Inselwart Volker Griebel sagt: “Nur wer mit sich selbst etwas anfangen kann, kann hier leben.“ Er betreibt mit seiner Familie eine Pension in Hamburgs kleinstem Stadtteil.
Die 47 Meter lange "MS-Flipper" neigt sich in der vom Sturm aufgewühlten Nordsee zur Seite. Die Gischt spritzt über die Reling des Ausflugsschiffes. Nach eineinhalb Stunden Fahrt sind bereits die Umrisse der drei Quadratkilometer großen Insel Neuwerk zu erkennen. Wenig später haben wir unser Ziel erreicht. Am Anleger steht Volker Griebel mit seinem gelben Wattwagen und wartet auf die Besucher.
"Herzlich willkommen. Jetzt vergessen Sie mal für ein paar Stunden den Alltag", sagt Griebel (53). Er schnalzt mit der Zunge. Seine beiden Mischblutpferde Sabrina und Amadeus setzen sich in Bewegung. Griebel ist auf "Nige Werk" geboren und seit vier Jahren der Inselwart. Sozusagen der Vermittler zwischen Bewohnern und Behörde, dem Bezirksamt Hamburg-Mitte. Sein Vorfahr Lüder Christian Griebel, ein Landwirt, siedelte sich 1862 als erster der Sippe auf Neuwerk an. Mit 15 Mitgliedern zählen die Griebels heute nicht nur zur ältesten, sondern auch zur größten Familie in Hamburgs kleinstem Stadtteil. 40 Bewohner leben auf Neuwerk, darunter zwölf Kinder. In der Inselschule unterrichtet Lehrerin Gisela Tiedemann zurzeit sieben Kinder.

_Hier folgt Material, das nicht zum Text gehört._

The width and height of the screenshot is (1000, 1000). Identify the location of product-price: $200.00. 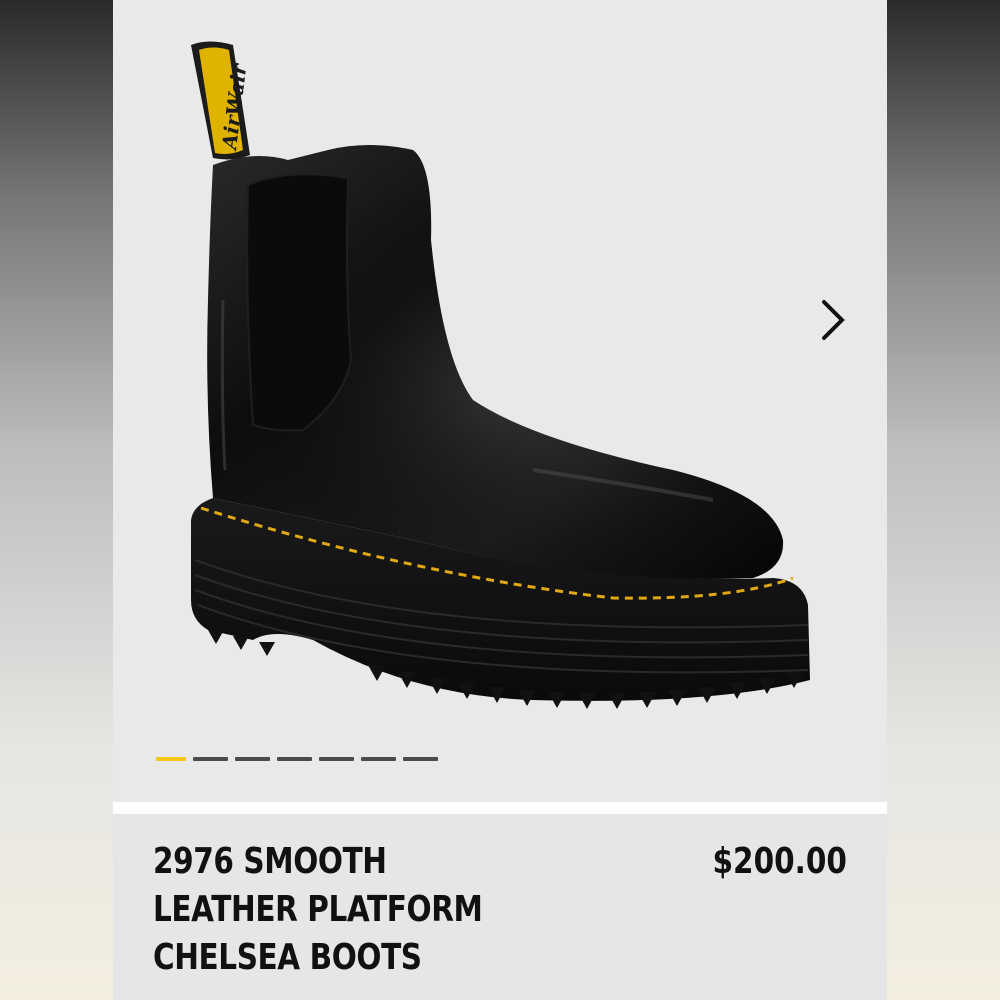
(780, 862).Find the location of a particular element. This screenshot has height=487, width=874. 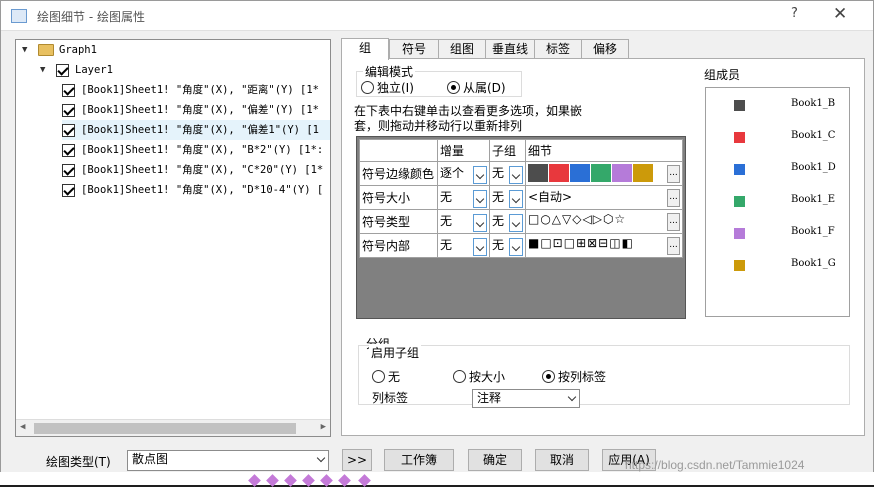

subgroup-legend: 启用子组 is located at coordinates (396, 352).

"Wir sind zwar weit entfernt, aber wir fühlen uns trotzdem wie Hamburger", sagt Volker Griebel, der mit seiner Familie die Pension "Hus achtern Diek" betreibt. Ein Gästehaus mit 20 Betten und einem Heuboden. Zu seiner engeren Familie zählen seine Frau Afra (51), Sohn Stefan (32), Schwiegertochter Alina (36) und die Enkel Janna (8) und Kaya (4). Tochter Kati (31) arbeitet als Sozialpädagogin in Bremerhaven.
Nicht für jeden ist die Einsamkeit auf Neuwerk etwas. Außer zwei Briefkästen, vier Telefonzellen, fünf Wirtshäusern und einem Lebensmittelladen hat Neuwerk auf den ersten Blick nicht viel zu bieten. "Nur wer mit sich selbst etwas anfangen kann, kann hier leben", sagt Griebel. Zwischen Neuwerk und Sahlenburg (Cuxhaven) verkehrt ein Mal täglich die Fähre oder einer der elf Pferdewattwagen. Post und Lebensmittel werden bis zu drei Mal pro Woche geliefert.

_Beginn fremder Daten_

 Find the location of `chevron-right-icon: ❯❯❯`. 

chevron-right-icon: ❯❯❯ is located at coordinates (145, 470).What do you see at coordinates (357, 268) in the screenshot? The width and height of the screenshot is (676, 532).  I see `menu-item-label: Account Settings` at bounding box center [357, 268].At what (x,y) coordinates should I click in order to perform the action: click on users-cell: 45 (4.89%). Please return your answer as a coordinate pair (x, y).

"Für die Kinder ist die Insel ein Paradies", sagt Antje Göttsche. Die 37-Jährige betreibt das Hotel Leuchtturm. Das Wahrzeichen von Neuwerk ist von 1299 bis 1310 erbaut worden. Der Turm ist das älteste Gebäude der Hansestadt. Göttsche kommt aus Osterburg, einer kleinen Stadt in Mecklenburg-Vorpommern. Sie ist ihrem Mann nach Neuwerk gefolgt, der hier für die Hamburg Port Authority arbeitet. "Die Spontaneität fehlt mir ein bisschen. Ich kann nicht mal eben mit einer Freundin einen Einkaufsbummel machen", sagt Antje Göttsche, während sie in ihrer Küche Kartoffeln schält für das Lieblingsgericht ihres Sohnes Julian (10). Das "Fischerfrühstück" - Bratkartoffeln mit Rührei und Krabben - ist eine Spezialität auf Neuwerk.

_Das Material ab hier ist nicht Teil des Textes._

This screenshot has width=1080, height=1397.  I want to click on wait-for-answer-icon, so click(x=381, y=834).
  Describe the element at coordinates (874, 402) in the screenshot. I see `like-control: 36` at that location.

Im "Hus Achtern Diek" bereiten Griebels Frau Afra und Schwiegertochter Alina das Abendessen für ihre Gäste zu. Henning Paulsen (38) und Britta Kaufmann (34) aus Krumhörn gönnen sich ein verlängertes Wochenende auf Neuwerk. Morgen wollen sie sich im Nationalparkhaus über die Enstehungsgeschichte informieren. Bis zu 12 000 Touristen kommen jährlich auf die Insel.
Volker Griebel schaut auf die Uhr. Das Schiff, das uns zurück ans Festland bringen soll, fährt in einer Viertelstunde ab. Bei unserer Ankunft in Cuxhaven hat uns der Alltag wieder eingeholt.